• Paella al estilo de La Ribera Alta

    tiempo de preparacion 30'-55' min
    numero de comensales medium
    numero de comensales 4 personas
    numero de comensales 90' min
    numero de comensales Española
    Calorías por ración: 1034,75 kcal

    Ingredientes

    Elaboración

    • Con la paella a fuego suave, verter aceite y añadir un poco de sal. Cuando el aceite esté caliente, dorar el pollo y el conejo. Reservar los hígados.

      Doramos el pollo, el conejo y los hígados

      Añadir las verduras limpias, troceadas y desgranadas, hasta tenerlas bien rehogadas. Añadir el tomate rallado y elaborar un sofrito homogéneo con todos los ingredientes.

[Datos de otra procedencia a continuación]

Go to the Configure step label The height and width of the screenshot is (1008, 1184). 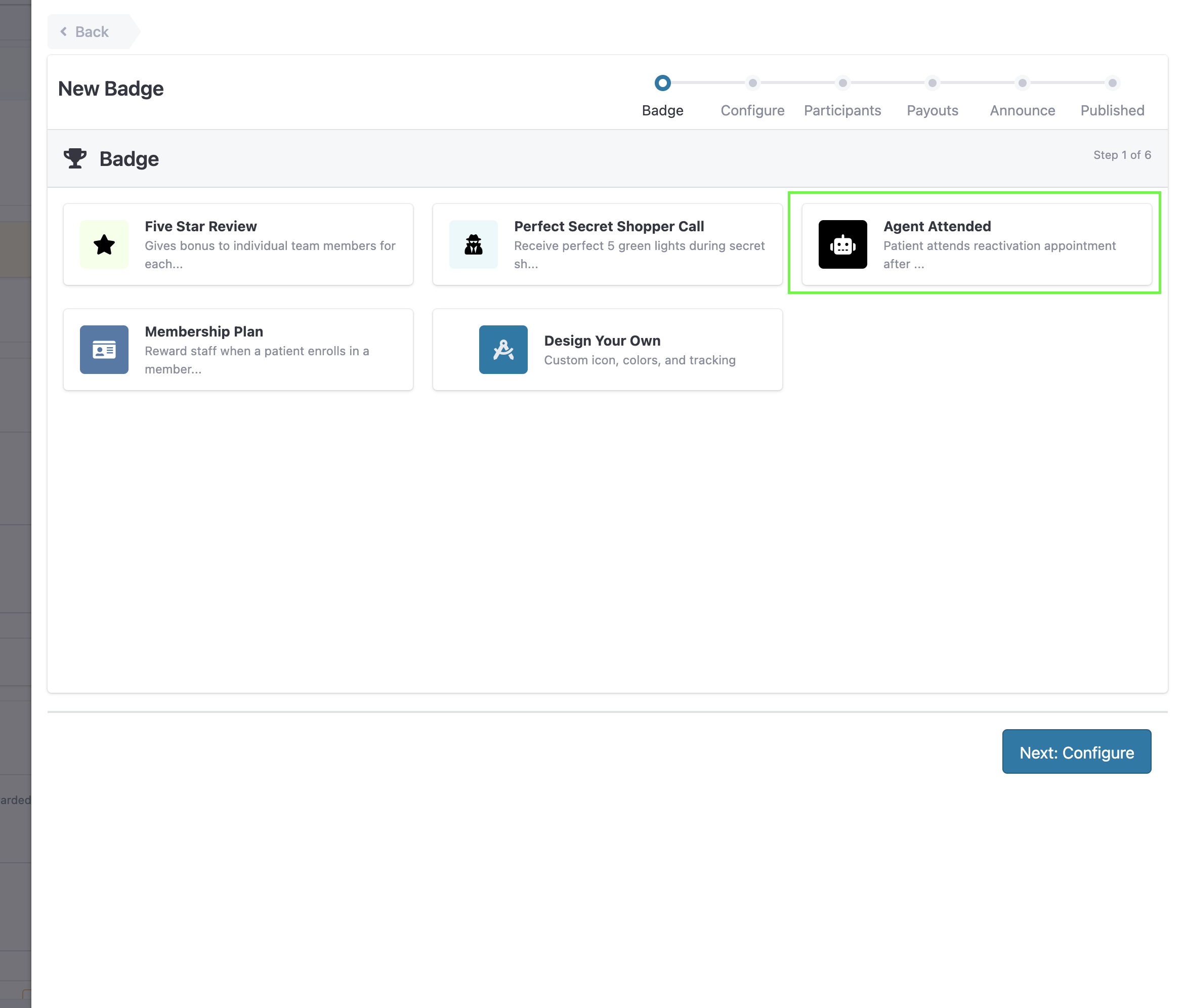point(752,110)
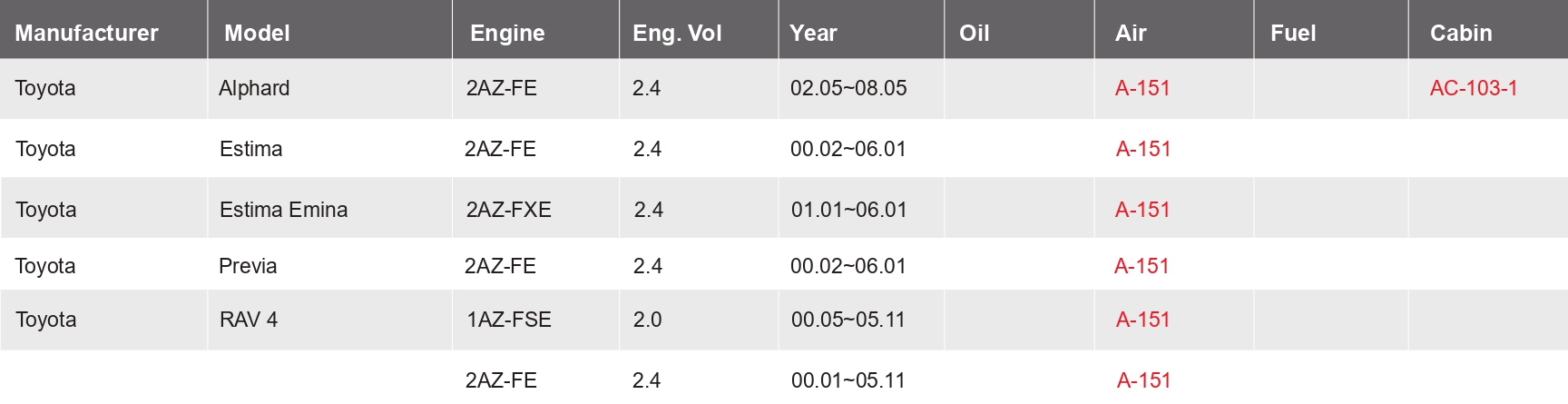Open the A-151 link in Previa row
Screen dimensions: 1568x404
1142,266
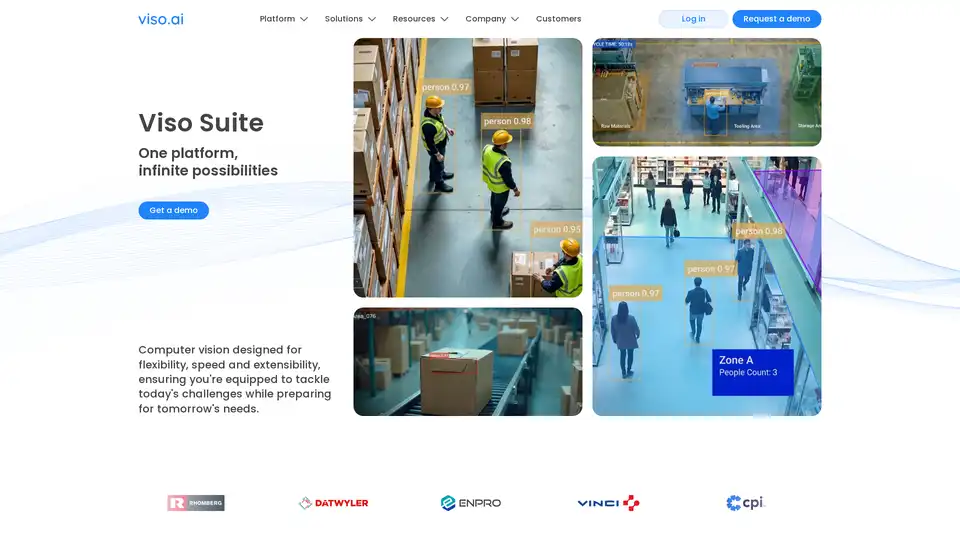Screen dimensions: 960x540
Task: Click the Vinci logo
Action: tap(608, 503)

      Añadimos las verduras y el tomate y elaboramos un sofrito homogéneo

      Verter el agua y dejar hervir durante al menos 10 minutos, durante este tiempo poner el punto de azafrán, colorante y sal.

      Vertemos el agua

      Colocar ramita de romero y retirar antes de que comience a hervir el agua. Añadir los caracoles «vaqueta», los hígados y el arroz bien repartido.

      Añadimos los caracoles o vaqueta

      Cocer los primeros 8-10 minutos a fuego vivo. A continuación, bajar a fuego medio. Y los últimos 4 o 5 minutos, a fuego muy lento (total de 21 a 23 minutos de cocción).

      Bajar el fuego hasta obtener el socarrat

      Finalmente, disminuimos paulatinamente el fuego para obtener el apreciado «socarrat». Para terminar, dejamos reposar 5 minutos antes de servir y ¡listo! Disfruta de esta deliciosa Paella al estilo de La Ribera Alta.

      Paella al estilo de La Ribera Alta.

    El interior de la Ribera, tocando las montañas y la Albufera es zona de rica y variada gastronomía. Tierra de arrozales, naranjos y de antiguas granjas, los habitantes añaden un ingrediente muy especial a la paella: “las pilotes” o “mandonguilles”, pequeñas albóndigas de carne picada. Entre sus ingredientes, un poco de perejil le aporta ese toque de sabor inigualable. En la Ribera Alta la paella con “pilotes” se prepara especialmente con motivo de festividades o celebraciones.

    Curiosidades y recomendaciones

    La paella valenciana que se prepara en la comarca de la Ribera Alta contiene todos y cada uno de los ingredientes tradicionales de una buena paella. Esta receta enriquece la elaboración tradicional utilizando otros ingredientes provenientes de esta hermosa tierra mediterránea sin renunciar a ninguno de los que forman parte de la paella clásica ni añadir ningún elemento que modifique el carácter tradicional del plato.

    No obstante, dependiendo de la región e incluso el pueblo, la elaboración puede presentar variaciones cambiando los caracoles por albóndigas de carne o viceversa.

    Los caracoles, un ingrediente con mucha historia

    Los caracoles empezaron a consumirse a gran escala en la Antigua Roma, momento en el que empezaron a criarse para ser consumidos. Esta tradición se ha mantenido hasta nuestros días, al igual que el rechazo que provocan en algunos comensales. En cualquier caso, aquellos que se declaran amantes de este alimento aseguran que su sabor lleno de innumerables matices es capaz de conquistar los buenos paladares.

    Si compramos caracoles sin cocinar, debemos prestar atención a su cocinado. Para ello, a la hora de cocerlos se recomienda meterlos en una olla con agua fría, antes de comenzar a calentarla, pues si utilizamos directamente agua caliente corremos el riesgo de que se escondan en el interior de la concha dificultando su extracción a la hora de comer. Posteriormente, una vez hecho este paso, cuando comiencen a sacar los cuernos dentro del agua fría, será el momento adecuado para subir la temperatura del fuego, con el objetivo de llevar el agua a ebullición.

    El garrofó, una judía para la paella

    La judía conocida como garrofó en Valencia es una legumbre que es famosa principalmente por ser un ingrediente básico de la tradicional paella. Tal es así, que a pesar de que esta judía realmente es originaria de América del Sur (se estima que concretamente de Perú), se cultiva de manera copiosa en la Comunidad Valenciana.

    A pesar de que en la Comunidad Valenciana y Catalunya se conoce como garrofó, en otras provincias de España se le denomina judía garrofón, judía de Lima o de Perú. Además, en países latinoamericanos podemos encontrarla como frijol de media luna o frijol de Madagascar.

    En cuanto a la mejor época del año para su cultivo, si deseamos un producto fresco de temporada, debemos esperar a los meses de cosecha que son entre julio y agosto.